“She did,” Alinor agreed.
Mrs. Miller pressed three silver shillings into Alinor’s hand. “There. If you see some fine lace, not too fussy, for a collar and a pinny, you can pay up to three shillings for it.”
The coins were hot from being stored behind the fire. Alinor thought that anyone who touched them would have guessed their hiding place at once. But she said lightly: “I’ll look for lace for you, and bring it tomorrow afternoon.”
“Very good,” Mrs. Miller said. “Alys can help you pick the herbs now and then go home with you if you want. I don’t need her for anything else today.”
“Thank you,” Alinor said, and went to fetch her daughter to come to the herb garden and pick comfrey and basil for Mrs. Miller.
In his bedroom at the Priory, James was packing a clean shirt and clean hose in a saddlebag with his Bible and a purse of gold coins, all that was left from the queen’s money to buy her husband’s freedom. Sir William was standing by the window and looking down into the orchard below.
“You can leave your sacred things here,” he said. “I’ll keep them safe for you, until you return to claim them.”
“Thank you,” James said. “If I don’t come back, you can be sure that another priest will.” He tried to smile. “My replacement. I pray that he does better than I.”
“Don’t take it so hard,” Sir William said. “You did what you were asked to do. You reached him with a good plan and a waiting ship. You didn’t miscarry. You didn’t steal the gold, you didn’t betray him. Half the people he employs would have sold him to our enemies. If he had wished it, he would be free now, and you would be the savior of the kingdom.”
“Yes,” James said. “But he did not wish it, and I am very far from the savior of the kingdom. I am a Nobody. Worse than that, I am a Nobody with no home and no family and no faith. No king either.”
“Ah! You take things hard when you’re a young man. But listen to me: you’ll recover. You’re not even well yet, just up from your sickbed. When you get back to France, tell the Fathers that you need some time. Rest for a while, eat well, and only then tell them about your doubts. It all looks better when you’re well. Trust me. It all looks different when you’ve had a good sleep and a good meal. These are hard times for us all. We have to get through them one step at a time. Sometimes we fall back, sometimes we press forward. But we keep going. You’ll keep going.”
James straightened up from tightening the straps on his bag and looked at Sir William. Even the lord of the manor, a cheerful thoughtless man, was struck by the bleakness of his pale young face.

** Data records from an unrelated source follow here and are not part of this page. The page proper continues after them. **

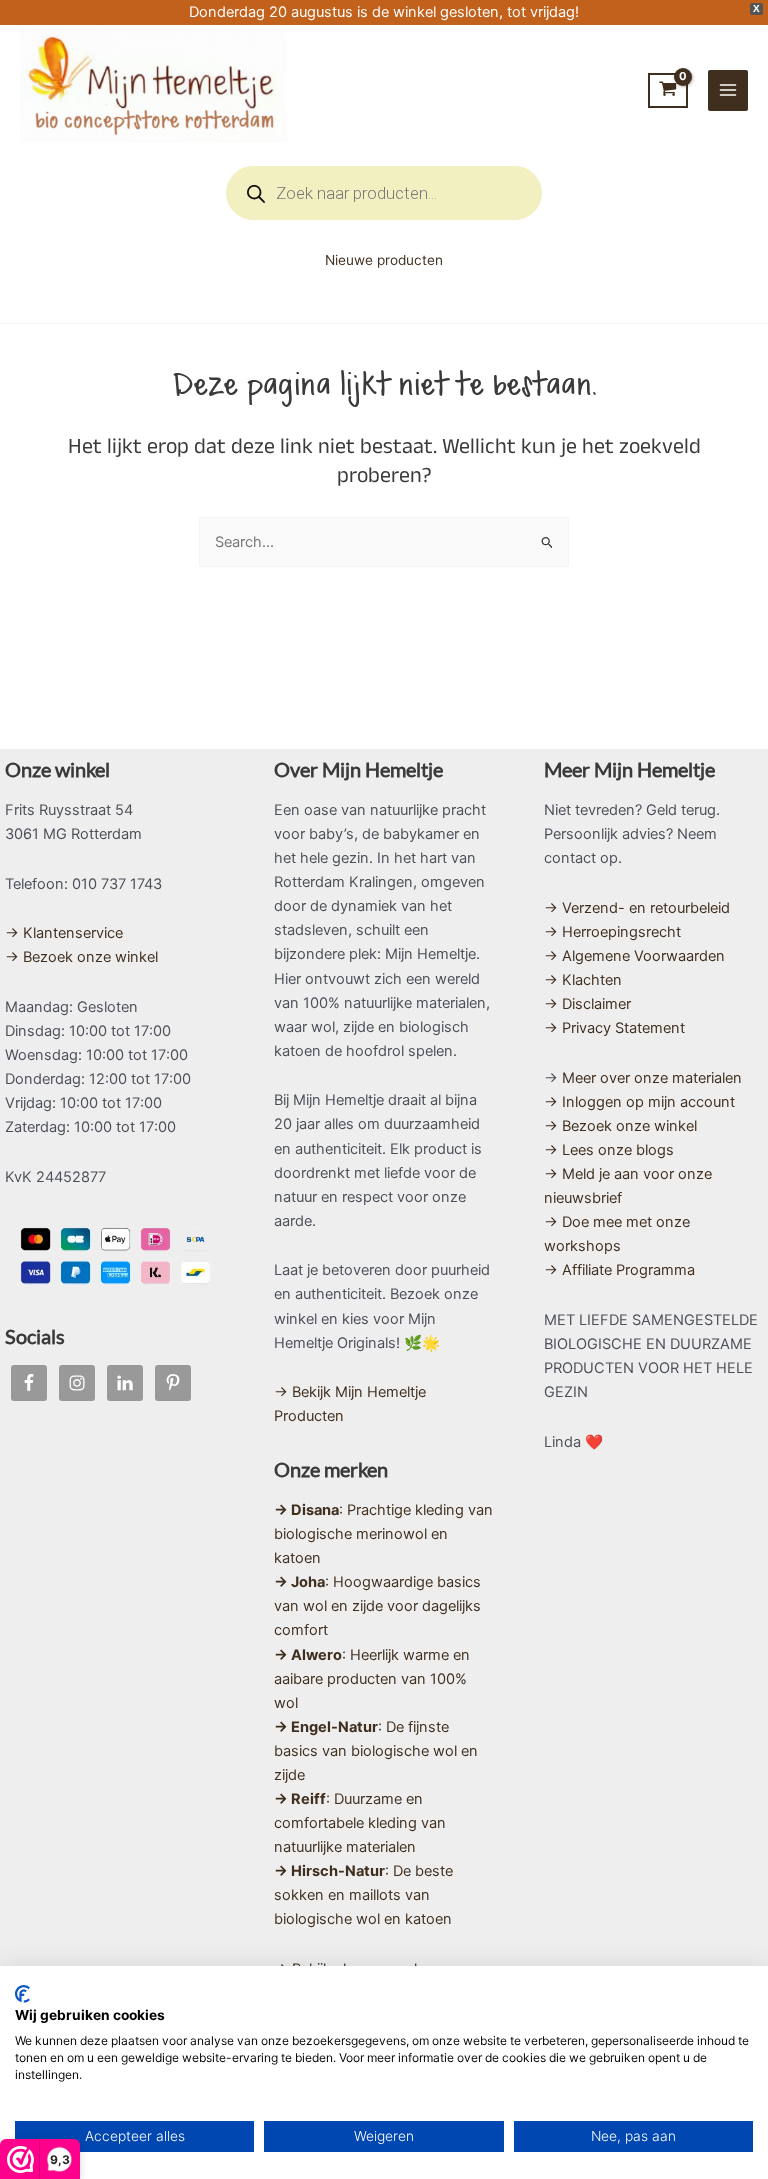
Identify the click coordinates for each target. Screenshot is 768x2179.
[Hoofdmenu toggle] (728, 90)
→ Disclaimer (587, 1004)
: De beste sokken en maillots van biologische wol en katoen (363, 1895)
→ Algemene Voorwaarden (634, 956)
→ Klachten (583, 980)
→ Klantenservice (64, 933)
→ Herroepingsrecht (612, 932)
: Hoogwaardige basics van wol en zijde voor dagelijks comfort (377, 1606)
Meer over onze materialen (652, 1078)
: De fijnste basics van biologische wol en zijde (376, 1751)
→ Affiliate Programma (619, 1270)
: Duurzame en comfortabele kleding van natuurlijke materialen (360, 1823)
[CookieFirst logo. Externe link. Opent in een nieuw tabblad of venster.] (22, 1994)
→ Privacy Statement (614, 1028)
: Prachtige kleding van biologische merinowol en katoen (383, 1534)
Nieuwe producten (384, 260)
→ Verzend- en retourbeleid (637, 908)
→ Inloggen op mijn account (639, 1102)
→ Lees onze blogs (609, 1150)
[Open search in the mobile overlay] (384, 193)
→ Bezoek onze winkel (81, 957)
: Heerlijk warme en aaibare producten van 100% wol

“I wish I could believe it, but I feel as if everything that I know, and everything that I am, has been knocked out of me. And all I can pray is to be allowed to do something else and live another life entirely.”
“Ah, well, perhaps your road lies that way, who knows? These are times of great change. Who knows what will happen? But there will always be a welcome for you here. If they send you back to England you can return here as Walter’s tutor until he goes to Cambridge, and as a welcome guest anytime after that.”

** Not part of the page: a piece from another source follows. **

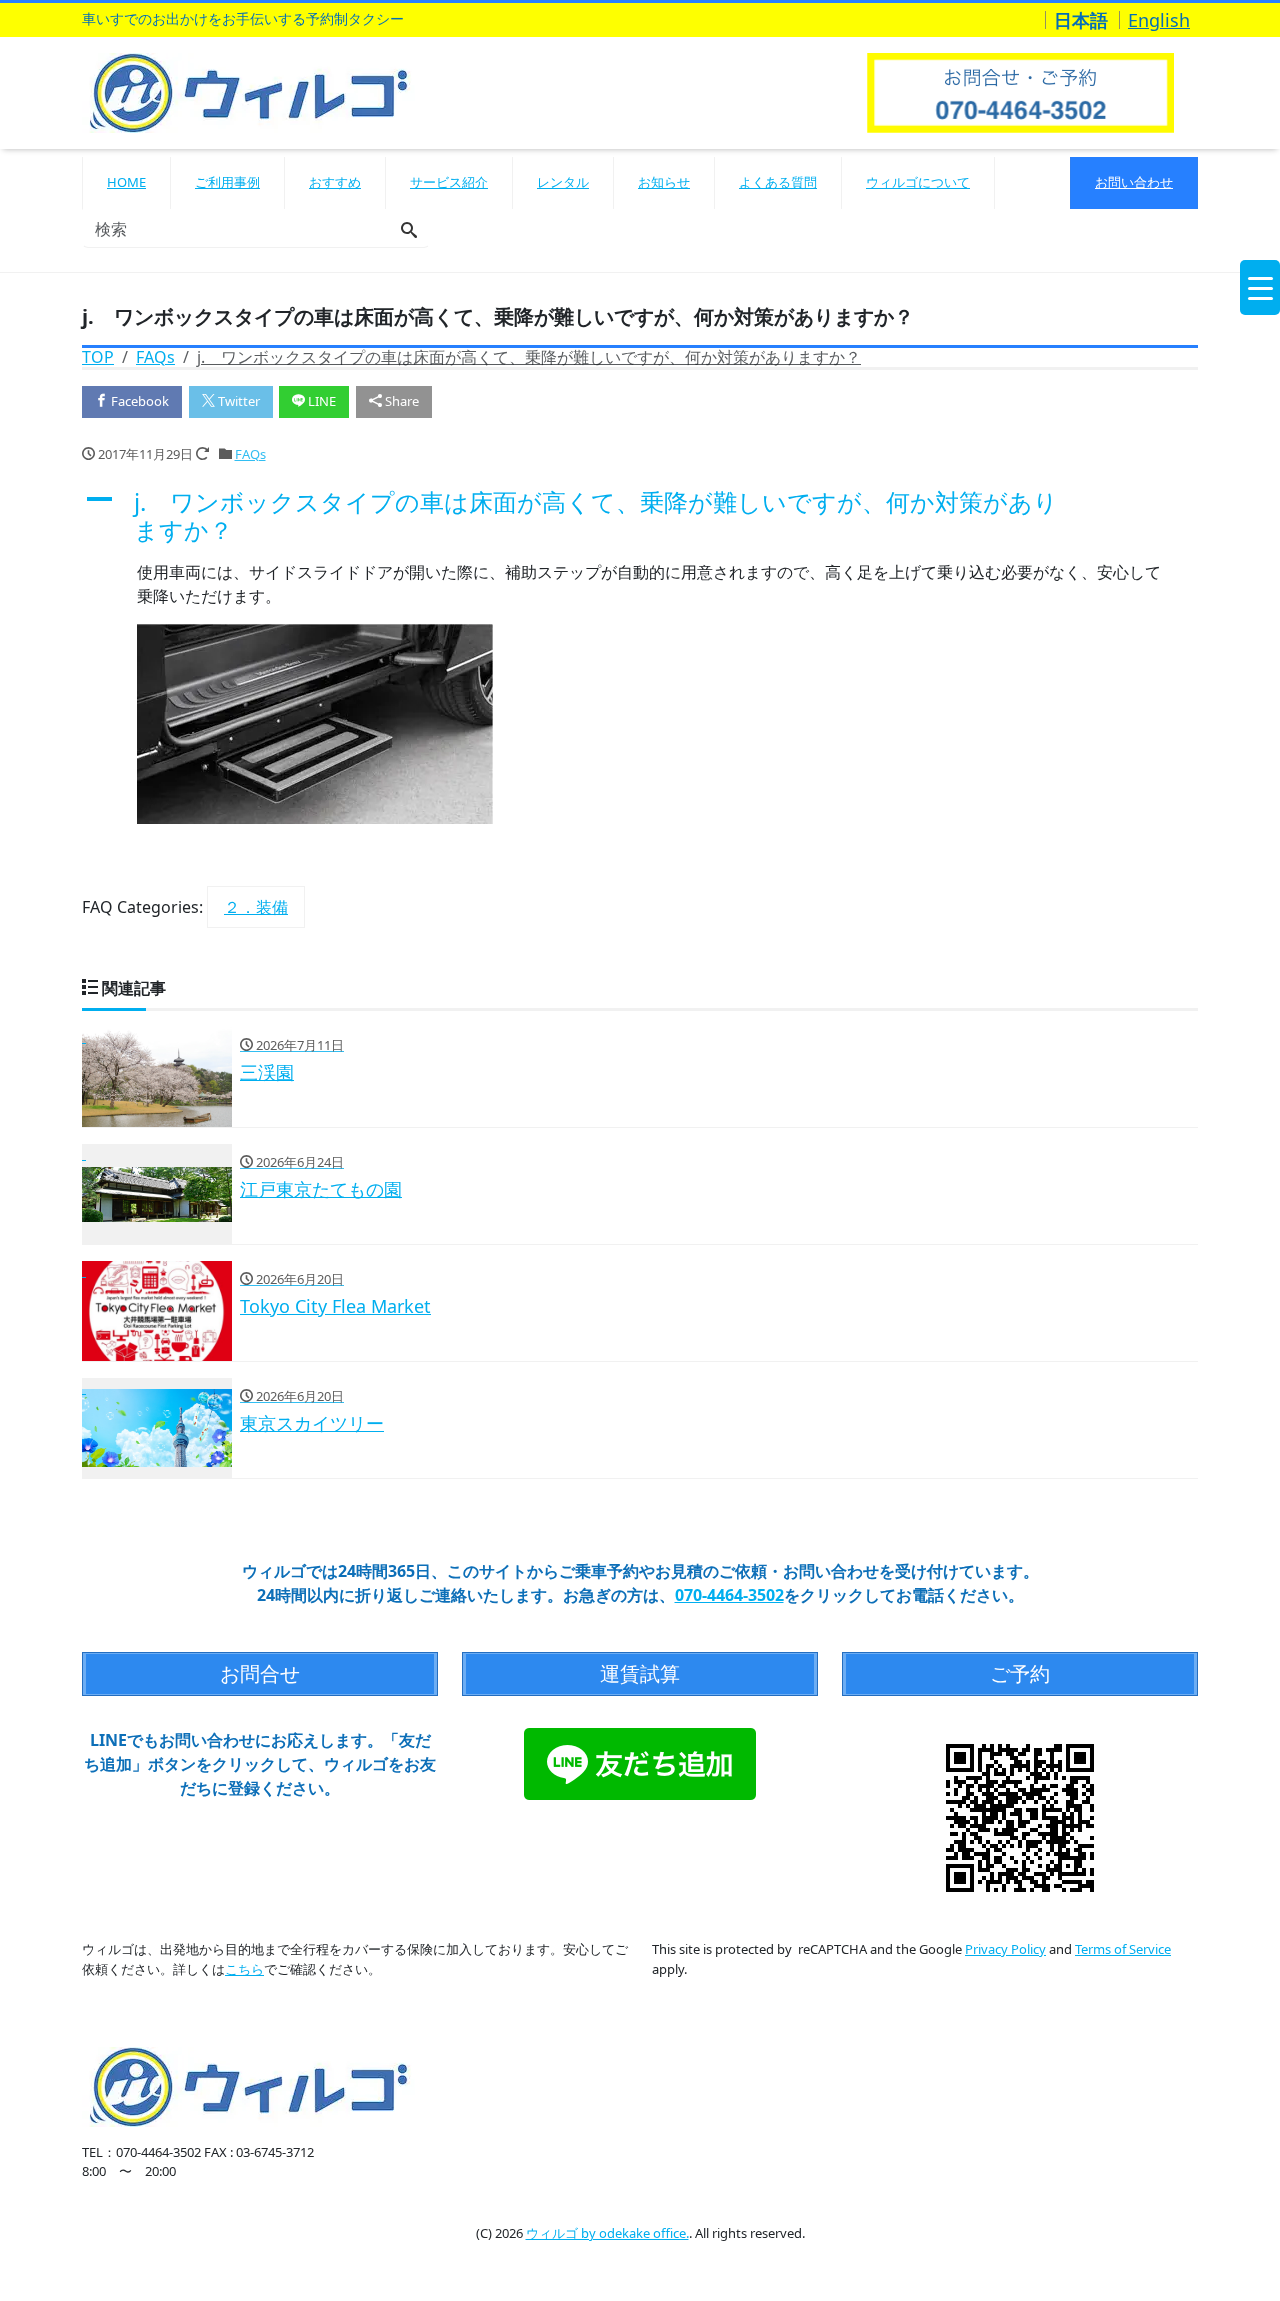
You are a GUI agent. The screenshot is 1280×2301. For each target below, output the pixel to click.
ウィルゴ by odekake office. (607, 2233)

“What will become of young Robert?”
“I’ve taken care of that. We owed Goodwife Reekie a debt, don’t you think? She came as soon as I sent for her, and she went in with you when we didn’t know what was wrong. She could’ve been locked up with a dying man, for all we knew. She risked taking the plague and God knows what would have been the end of that. She nursed you well, didn’t she?”
James turned away and opened a cupboard door to hide his face. “Perfectly adequate,” he said to the empty shelves.
“And she made it clear that she’ll keep her mouth shut. She never said a word about finding you when you first came here. She can be trusted. I’ve promised her that her boy will have an apprenticeship. Mr. Tudeley will arrange it. Apothecary in Chichester. It’s not cheap, but it’s worth it for her silence, and it will keep her indebted and silent forever.”
“I’m glad!” James said, turning back to Sir William. “That’s generous and good of you, sir. She’s a woman who deserves some good luck. I didn’t tell you, but I ran into her husband at Newport. He told me he was never coming home to her.”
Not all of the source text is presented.